REQUIRED WORK
Copy the lines from the one containing "Click the Bitcoin BTC coin icon" through the end of the records, both included, and leave out the pictures.

[Lines taken from a collection]
_ _ _ _

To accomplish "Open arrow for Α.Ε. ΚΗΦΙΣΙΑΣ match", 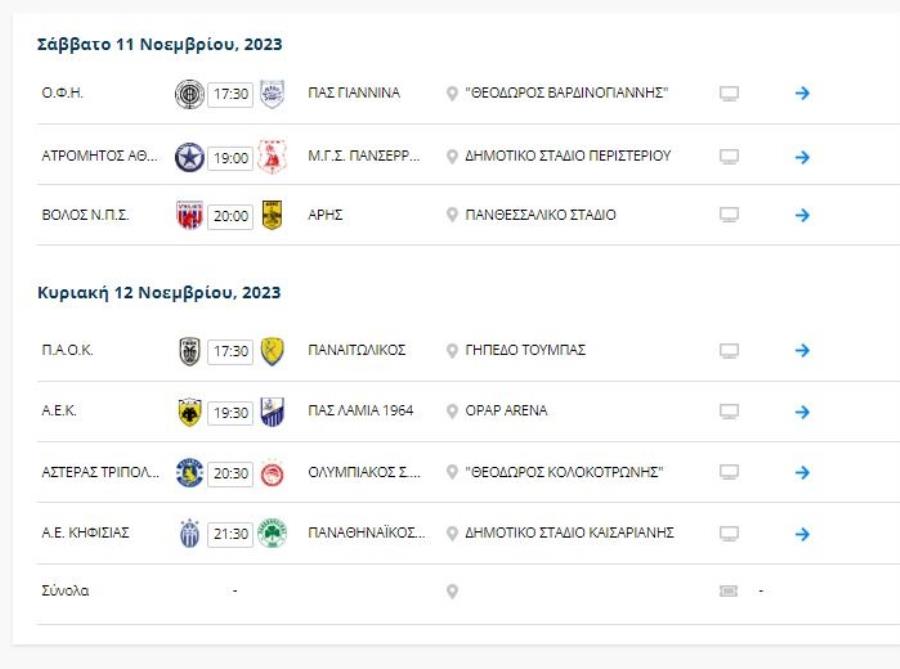I will point(802,533).
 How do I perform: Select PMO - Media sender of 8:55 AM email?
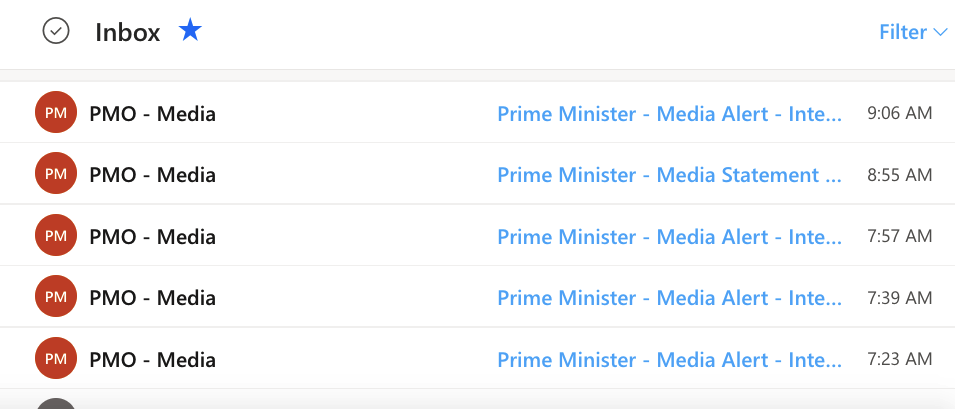[x=152, y=175]
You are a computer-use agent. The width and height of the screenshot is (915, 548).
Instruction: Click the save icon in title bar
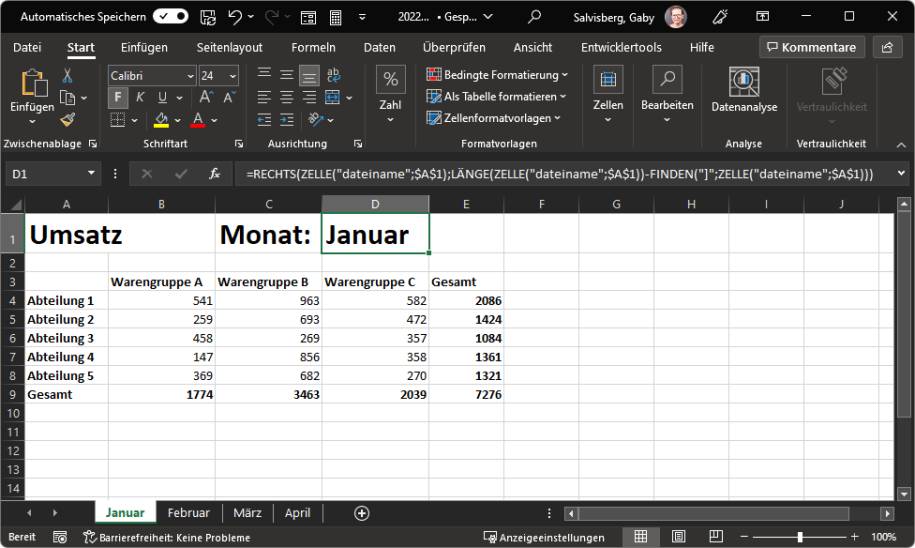[208, 17]
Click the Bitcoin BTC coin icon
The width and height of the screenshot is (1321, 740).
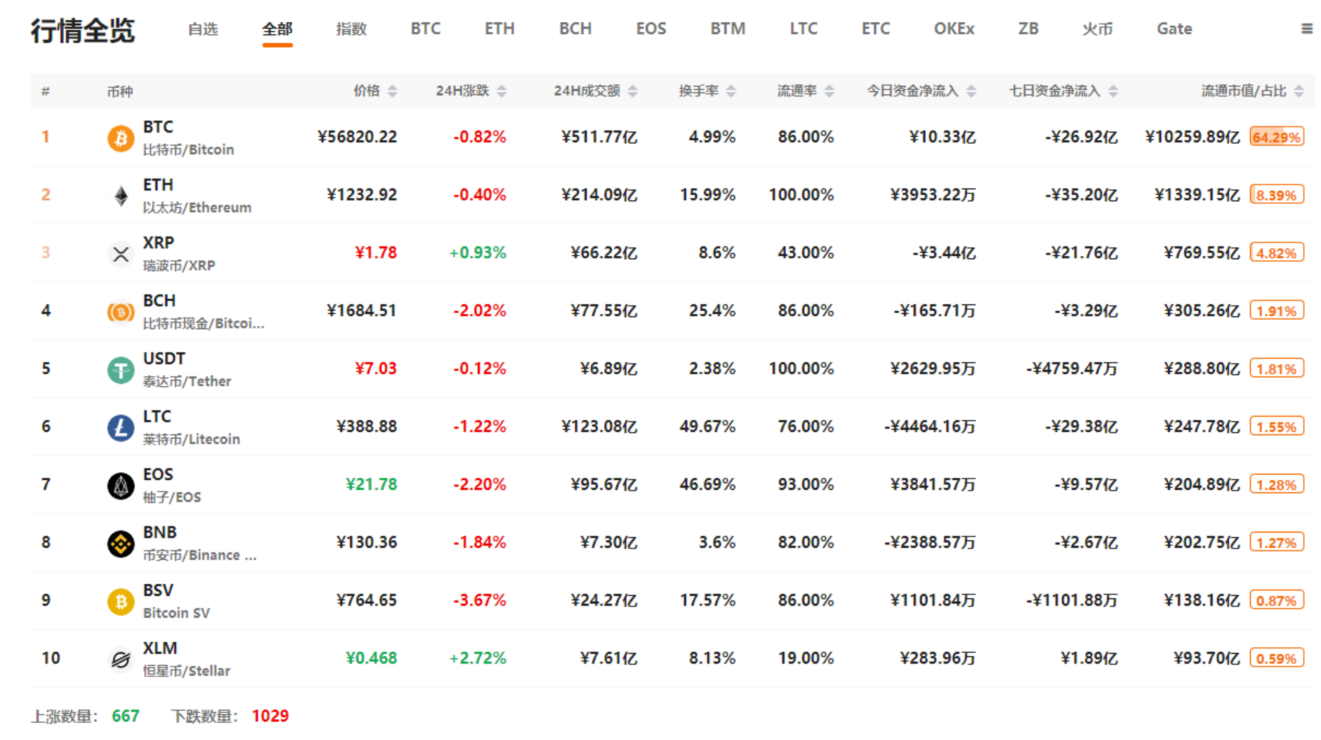click(121, 138)
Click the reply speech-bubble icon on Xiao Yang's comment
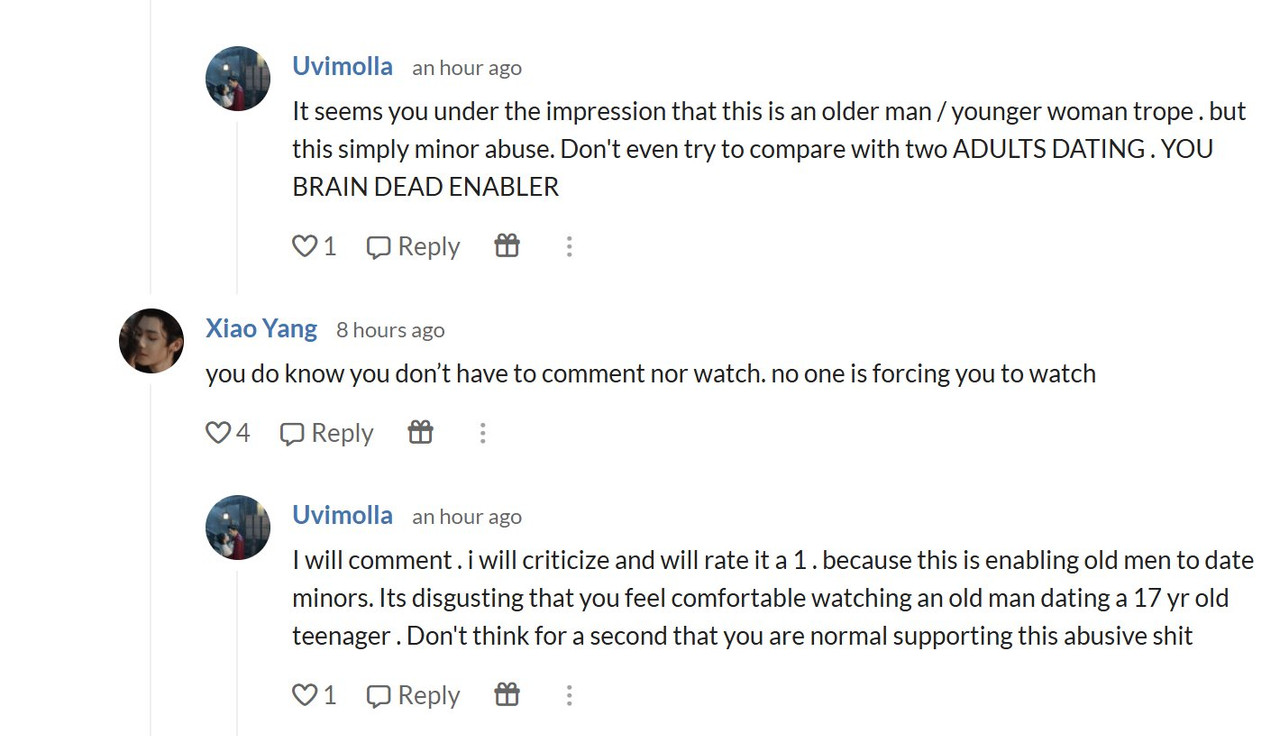This screenshot has height=736, width=1280. [x=291, y=434]
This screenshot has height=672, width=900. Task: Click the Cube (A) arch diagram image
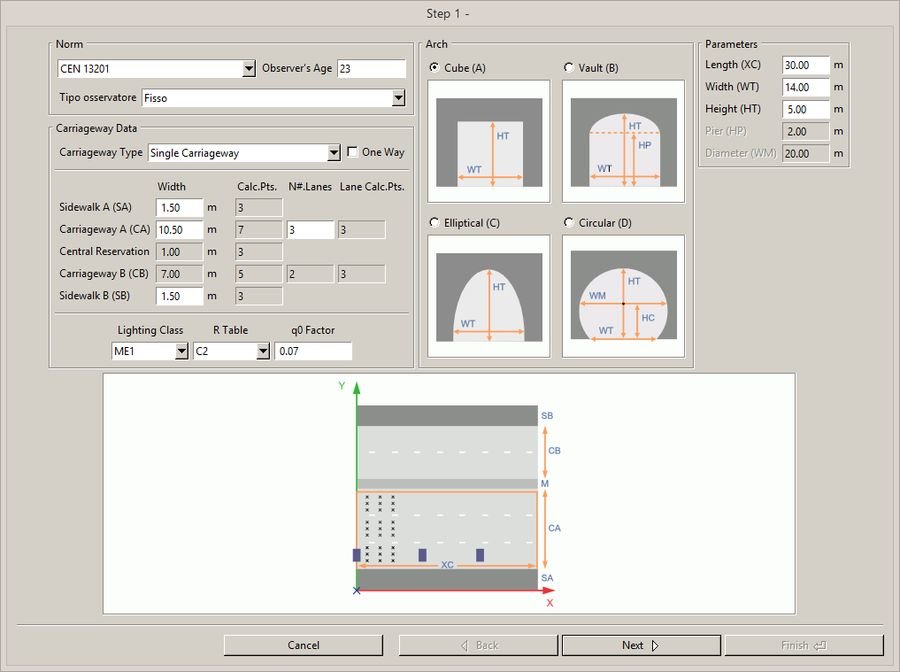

_ _ _ _

TASK RESULT
Click the Bitcoin BTC coin icon
The width and height of the screenshot is (1321, 740).
click(121, 138)
Click the reply speech-bubble icon on Xiao Yang's comment
This screenshot has height=736, width=1280. [x=291, y=434]
This screenshot has height=672, width=900. Task: Click the Cube (A) arch diagram image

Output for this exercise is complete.